Five renewable start-ups getting funding despite coronavirus
Despite the ongoing coronavirus outbreak, renewable energy start-ups are getting funded. Credit: Martijn Baudoin.

Earlier this month, Google decided to fund 11 start-ups thorough its Startups Accelerator, set up in November 2019 to work towards the UN Sustainable Development Goals (SDGs).

The companies selected work on finding solutions to social and environmental issues, including the renewable energy transition.

Around the same time, the Australian Renewable Energy Agency announced AUD480,000 ($309,000) in funding over the next year to start-up acceleration programme EnergyLab to finance clean energy projects.

In LA, a public-private partnership that included clean energy incubator the Los Angeles Cleantech Incubator proposed an infrastructure package worth $150bn.

The Los Angeles Cleantech Incubator has also selected 16 start-ups for its incubator programme, offering services and $20,000 funding for pilot projects in exchange for a 1.5% to 3% stake.

Power Technology takes a look at the top five projects that are being funded during the Covid-19 coronavirus pandemic.

 

1. Solar Freeze – Kenya

Financed by Google through its accelerator for UN SDGs, the Kenyan start-up is working on mobile cold storage units powered by renewable energy.

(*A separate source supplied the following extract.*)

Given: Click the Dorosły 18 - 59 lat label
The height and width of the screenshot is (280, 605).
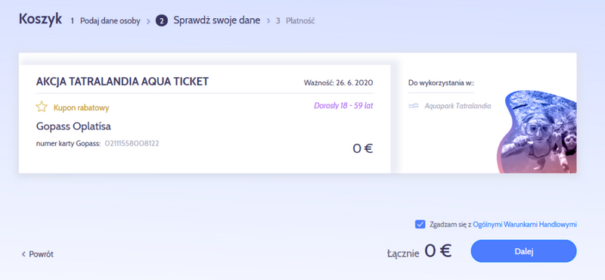Looking at the screenshot, I should pos(343,105).
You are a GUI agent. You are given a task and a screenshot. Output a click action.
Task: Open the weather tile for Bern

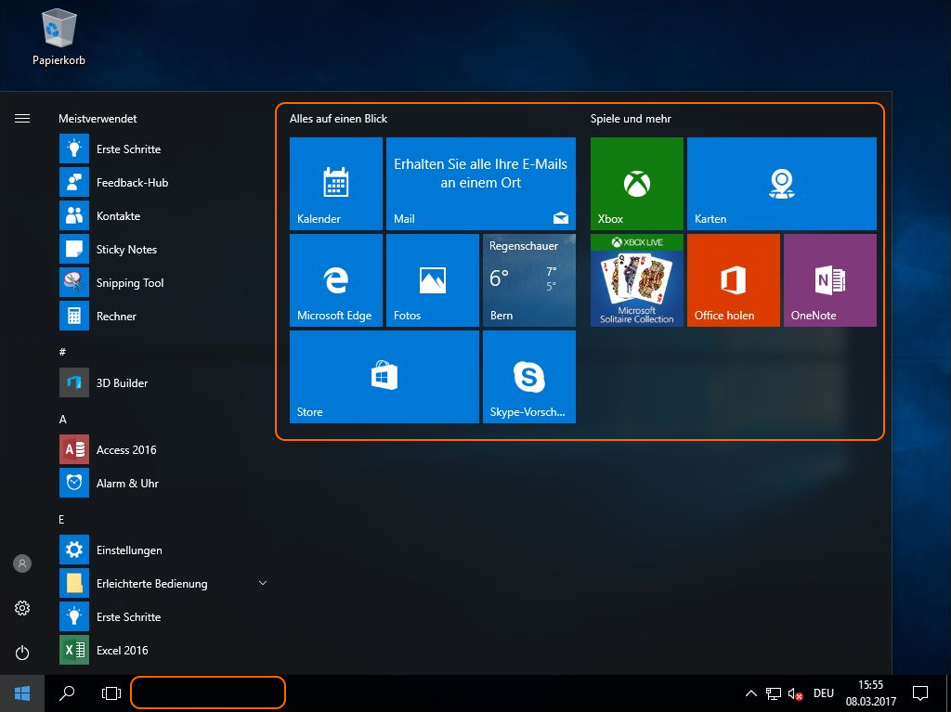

The company’s aim is to help farmers reduce post-harvest loss, which in developing nations amount to almost 80% as the cold-harvest chain is limited due to the high cost of equipment and unreliable electricity supply.

Solar Freeze is testing its eponymous system that consists of an off-grid portable store powered by photovoltaic panels.

 

2. Ekwateur – France

Founded in 2015, Ekwateur is collaborative green energy supplier where clients can become part of the company’s customer service team.

Ekwateur, which is France’s fifth-largest provider of energy, raised €1.5m between January and March. The funds are needed for the company to develop its labs, continue the development of its IT infrastructure and create a data analysis system based on behavioural science.

3. Alumina Energy – US

Alumina Energy, an energy storage technology start-up, is one of the 16 companies to be funded by the Los Angeles Cleantech Incubator.

Alumina Energy designs energy storage systems that provide high energy density and maximise energy recovery at a low cost. The systems, called Packed Bed Energy Storage (PB-TES), use a ceramic storage material that has high thermal conductivity, recovering up to 1,500°C.

 

4. InPipe Energy – US

Renewable energy and smart water tech company InPipe Energy has developed a system where low-cost, clean electricity is derived from the flow of water into a gravity-fed pipeline.

This system, which is expected to improve the costs of water management, was awarded funding by the Los Angeles incubator.

 

5. Natel Energy – US

California-based hydropower start-up Natel Energy has updated the design of hydropower turbines, cutting down power plants costs and complying with environmental regulations.

The company, which was founded in 2009, is getting funded by Silicon-Valley venture capital fund Schneider Electric Ventures and Breakthrough Energy Ventures, founded by Bill Gates in 2015 to foster the development of renewable energy production.